→ WHAT THE TASK REQUIRES: Every record is to be returned as written, with no omissions.

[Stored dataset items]
****

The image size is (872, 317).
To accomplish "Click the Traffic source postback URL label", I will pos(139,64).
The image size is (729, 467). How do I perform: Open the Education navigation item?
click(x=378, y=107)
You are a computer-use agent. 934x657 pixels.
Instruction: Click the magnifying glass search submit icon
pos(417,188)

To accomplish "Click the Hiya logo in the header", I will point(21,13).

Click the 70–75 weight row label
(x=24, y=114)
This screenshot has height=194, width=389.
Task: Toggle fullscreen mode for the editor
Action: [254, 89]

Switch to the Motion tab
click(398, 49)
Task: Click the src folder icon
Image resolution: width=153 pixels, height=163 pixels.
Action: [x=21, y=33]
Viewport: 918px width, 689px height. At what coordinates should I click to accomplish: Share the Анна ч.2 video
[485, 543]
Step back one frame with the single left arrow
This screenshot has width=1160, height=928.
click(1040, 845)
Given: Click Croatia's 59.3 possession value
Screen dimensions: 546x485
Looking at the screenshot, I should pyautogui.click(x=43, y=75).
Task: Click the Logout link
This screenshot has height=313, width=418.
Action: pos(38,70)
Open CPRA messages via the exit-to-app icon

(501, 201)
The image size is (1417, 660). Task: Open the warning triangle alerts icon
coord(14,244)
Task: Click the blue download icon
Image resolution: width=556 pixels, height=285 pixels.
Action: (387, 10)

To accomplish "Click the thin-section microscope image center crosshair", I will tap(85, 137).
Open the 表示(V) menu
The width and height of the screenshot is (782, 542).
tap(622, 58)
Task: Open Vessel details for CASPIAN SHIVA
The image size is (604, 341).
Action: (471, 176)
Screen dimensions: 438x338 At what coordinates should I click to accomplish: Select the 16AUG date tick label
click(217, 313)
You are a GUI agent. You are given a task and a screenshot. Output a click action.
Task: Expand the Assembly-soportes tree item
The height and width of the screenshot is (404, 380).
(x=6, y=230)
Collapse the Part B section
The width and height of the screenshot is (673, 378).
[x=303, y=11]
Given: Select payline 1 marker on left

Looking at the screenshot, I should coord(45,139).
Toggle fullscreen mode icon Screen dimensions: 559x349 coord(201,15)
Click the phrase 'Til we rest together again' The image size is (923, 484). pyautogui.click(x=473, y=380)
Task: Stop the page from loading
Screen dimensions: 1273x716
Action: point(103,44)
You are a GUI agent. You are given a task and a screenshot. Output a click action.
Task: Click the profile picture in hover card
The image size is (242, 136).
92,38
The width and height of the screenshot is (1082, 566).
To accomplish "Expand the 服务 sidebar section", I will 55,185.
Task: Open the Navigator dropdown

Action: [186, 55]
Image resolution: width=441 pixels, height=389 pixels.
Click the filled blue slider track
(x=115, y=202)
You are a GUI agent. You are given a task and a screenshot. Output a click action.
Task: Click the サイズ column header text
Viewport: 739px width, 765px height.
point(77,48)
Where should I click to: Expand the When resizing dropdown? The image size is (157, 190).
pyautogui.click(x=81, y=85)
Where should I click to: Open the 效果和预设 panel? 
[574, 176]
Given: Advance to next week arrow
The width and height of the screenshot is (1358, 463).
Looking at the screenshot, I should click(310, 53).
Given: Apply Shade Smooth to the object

****

→ OUTPUT OF THE TASK:
The image size is (872, 317).
To accomplish "Click the Traffic source postback URL label", I will pos(139,64).
The image size is (729, 467). How do I perform: Open the Education navigation item?
click(x=378, y=107)
You are a computer-use agent. 934x657 pixels.
Instruction: Click the magnifying glass search submit icon
pos(417,188)

To accomplish "Click the Hiya logo in the header", I will point(21,13).

Click the 70–75 weight row label
(x=24, y=114)
This screenshot has height=194, width=389.
Task: Toggle fullscreen mode for the editor
Action: [254, 89]

Switch to the Motion tab
click(398, 49)
Task: Click the src folder icon
Image resolution: width=153 pixels, height=163 pixels.
Action: [x=21, y=33]
Viewport: 918px width, 689px height. At what coordinates should I click to accomplish: Share the Анна ч.2 video
[485, 543]
Step back one frame with the single left arrow
This screenshot has width=1160, height=928.
click(1040, 845)
Given: Click Croatia's 59.3 possession value
Screen dimensions: 546x485
Looking at the screenshot, I should pyautogui.click(x=43, y=75).
Task: Click the Logout link
This screenshot has height=313, width=418.
Action: pos(38,70)
Open CPRA messages via the exit-to-app icon

(501, 201)
The image size is (1417, 660). Task: Open the warning triangle alerts icon
coord(14,244)
Task: Click the blue download icon
Image resolution: width=556 pixels, height=285 pixels.
Action: (387, 10)

To accomplish "Click the thin-section microscope image center crosshair", I will tap(85, 137).
Open the 表示(V) menu
The width and height of the screenshot is (782, 542).
tap(622, 58)
Task: Open Vessel details for CASPIAN SHIVA
The image size is (604, 341).
Action: (471, 176)
Screen dimensions: 438x338 At what coordinates should I click to accomplish: Select the 16AUG date tick label
click(217, 313)
You are a GUI agent. You are given a task and a screenshot. Output a click action.
Task: Expand the Assembly-soportes tree item
The height and width of the screenshot is (404, 380).
(x=6, y=230)
Collapse the Part B section
The width and height of the screenshot is (673, 378).
[x=303, y=11]
Given: Select payline 1 marker on left

Looking at the screenshot, I should coord(45,139).
Toggle fullscreen mode icon Screen dimensions: 559x349 coord(201,15)
Click the phrase 'Til we rest together again' The image size is (923, 484). pyautogui.click(x=473, y=380)
Task: Stop the page from loading
Screen dimensions: 1273x716
Action: point(103,44)
You are a GUI agent. You are given a task and a screenshot. Output a click action.
Task: Click the profile picture in hover card
The image size is (242, 136).
92,38
The width and height of the screenshot is (1082, 566).
To accomplish "Expand the 服务 sidebar section", I will 55,185.
Task: Open the Navigator dropdown

Action: [186, 55]
Image resolution: width=441 pixels, height=389 pixels.
Click the filled blue slider track
(x=115, y=202)
You are a GUI agent. You are given a task and a screenshot. Output a click action.
Task: Click the サイズ column header text
Viewport: 739px width, 765px height.
point(77,48)
Where should I click to: Expand the When resizing dropdown? The image size is (157, 190).
pyautogui.click(x=81, y=85)
Where should I click to: Open the 效果和预设 panel? 
[574, 176]
Given: Advance to next week arrow
The width and height of the screenshot is (1358, 463).
Looking at the screenshot, I should click(310, 53).
Given: Apply Shade Smooth to the object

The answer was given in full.